▶ **SOURCE MATERIAL**:
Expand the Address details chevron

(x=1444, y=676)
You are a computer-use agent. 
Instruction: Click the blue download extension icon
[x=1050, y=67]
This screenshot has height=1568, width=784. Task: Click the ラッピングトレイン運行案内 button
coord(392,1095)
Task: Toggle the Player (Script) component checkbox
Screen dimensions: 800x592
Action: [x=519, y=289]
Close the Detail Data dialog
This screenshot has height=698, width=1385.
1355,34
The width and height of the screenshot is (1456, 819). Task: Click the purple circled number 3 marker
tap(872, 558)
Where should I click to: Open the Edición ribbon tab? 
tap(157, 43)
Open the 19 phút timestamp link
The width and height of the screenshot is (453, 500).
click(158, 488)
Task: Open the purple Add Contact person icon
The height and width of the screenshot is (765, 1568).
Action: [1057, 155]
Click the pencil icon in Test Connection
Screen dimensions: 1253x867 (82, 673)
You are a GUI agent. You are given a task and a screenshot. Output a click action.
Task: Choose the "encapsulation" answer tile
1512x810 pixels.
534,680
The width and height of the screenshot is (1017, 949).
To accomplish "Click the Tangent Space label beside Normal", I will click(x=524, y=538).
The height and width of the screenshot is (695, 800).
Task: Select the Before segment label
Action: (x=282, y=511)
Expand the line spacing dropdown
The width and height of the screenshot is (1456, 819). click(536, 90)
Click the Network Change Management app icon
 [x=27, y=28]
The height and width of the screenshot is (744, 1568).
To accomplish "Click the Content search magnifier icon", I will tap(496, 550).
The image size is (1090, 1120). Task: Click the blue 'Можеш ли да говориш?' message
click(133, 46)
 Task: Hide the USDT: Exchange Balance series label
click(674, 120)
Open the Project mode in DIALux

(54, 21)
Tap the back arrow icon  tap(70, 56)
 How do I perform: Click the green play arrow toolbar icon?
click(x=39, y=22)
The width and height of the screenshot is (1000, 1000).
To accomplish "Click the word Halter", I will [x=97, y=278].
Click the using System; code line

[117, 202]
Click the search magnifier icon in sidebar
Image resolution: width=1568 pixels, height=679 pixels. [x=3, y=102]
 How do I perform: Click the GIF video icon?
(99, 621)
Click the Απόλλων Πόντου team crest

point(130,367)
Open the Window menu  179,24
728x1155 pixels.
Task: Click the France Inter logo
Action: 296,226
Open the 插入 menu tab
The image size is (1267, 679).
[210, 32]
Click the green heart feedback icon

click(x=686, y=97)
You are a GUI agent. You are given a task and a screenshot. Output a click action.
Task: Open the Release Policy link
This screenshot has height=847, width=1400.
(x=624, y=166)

▶ **DESCRIPTION OF THE TASK**: Everything from the line containing "How do I perform: Click the GIF video icon?" to the last line of the material above must be copied exactly, and only that.

▶ **OUTPUT OF THE TASK**:
 How do I perform: Click the GIF video icon?
(99, 621)
Click the Απόλλων Πόντου team crest

point(130,367)
Open the Window menu  179,24
728x1155 pixels.
Task: Click the France Inter logo
Action: 296,226
Open the 插入 menu tab
The image size is (1267, 679).
[210, 32]
Click the green heart feedback icon

click(x=686, y=97)
You are a GUI agent. You are given a task and a screenshot. Output a click action.
Task: Open the Release Policy link
This screenshot has height=847, width=1400.
(x=624, y=166)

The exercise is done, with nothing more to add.